• _WHAT TO PRODUCE_
Write out each line of the entries below that holds the word "agent".
--- SUPPLIED DATA ---
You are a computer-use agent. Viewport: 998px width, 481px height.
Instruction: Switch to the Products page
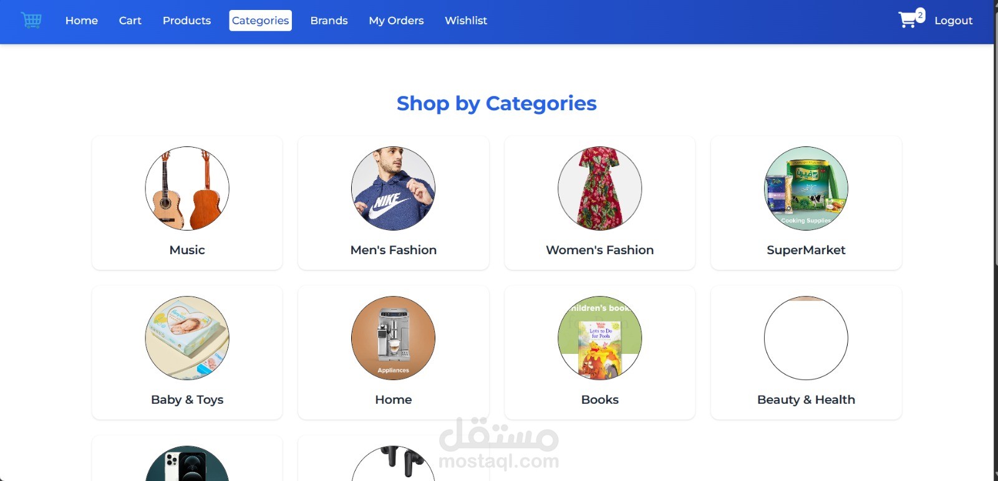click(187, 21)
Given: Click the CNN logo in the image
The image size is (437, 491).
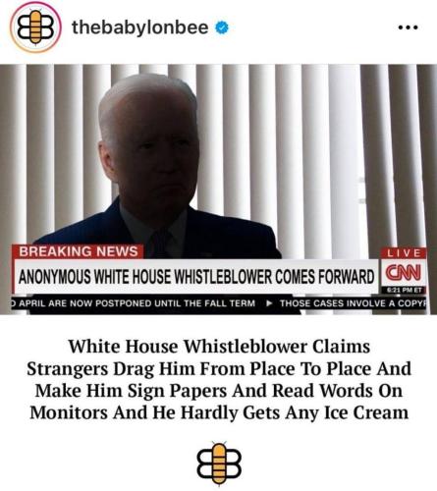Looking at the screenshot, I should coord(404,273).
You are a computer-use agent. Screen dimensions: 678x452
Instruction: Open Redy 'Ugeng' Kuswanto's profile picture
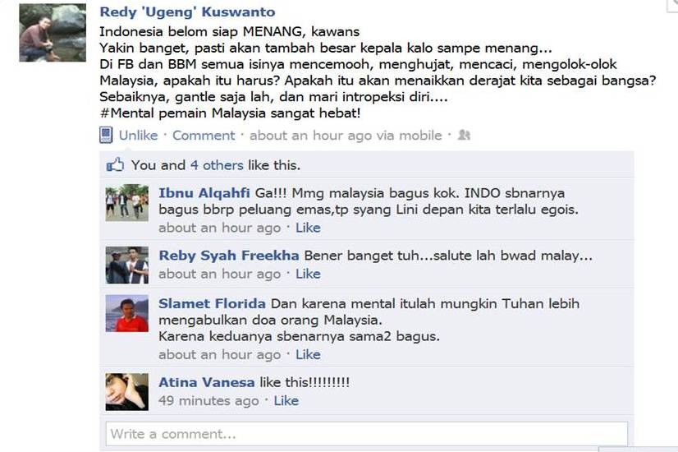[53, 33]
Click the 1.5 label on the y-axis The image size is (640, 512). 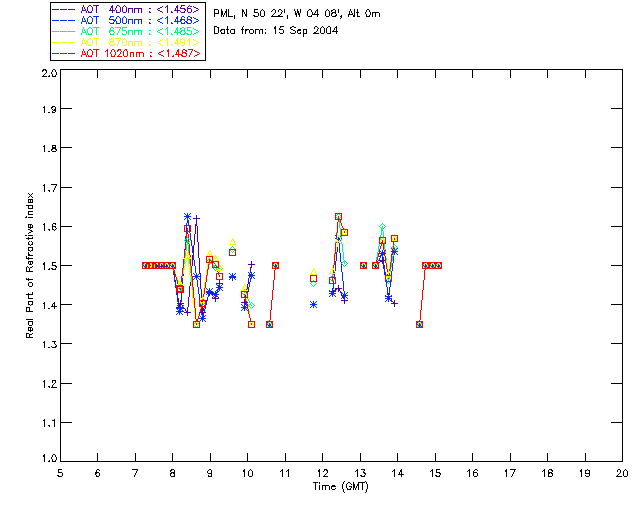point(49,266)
---
• _THE ANSWER_
You are a computer-use agent. Viewport: 998px width, 481px height.
You are a computer-use agent. Screen dimensions: 678x452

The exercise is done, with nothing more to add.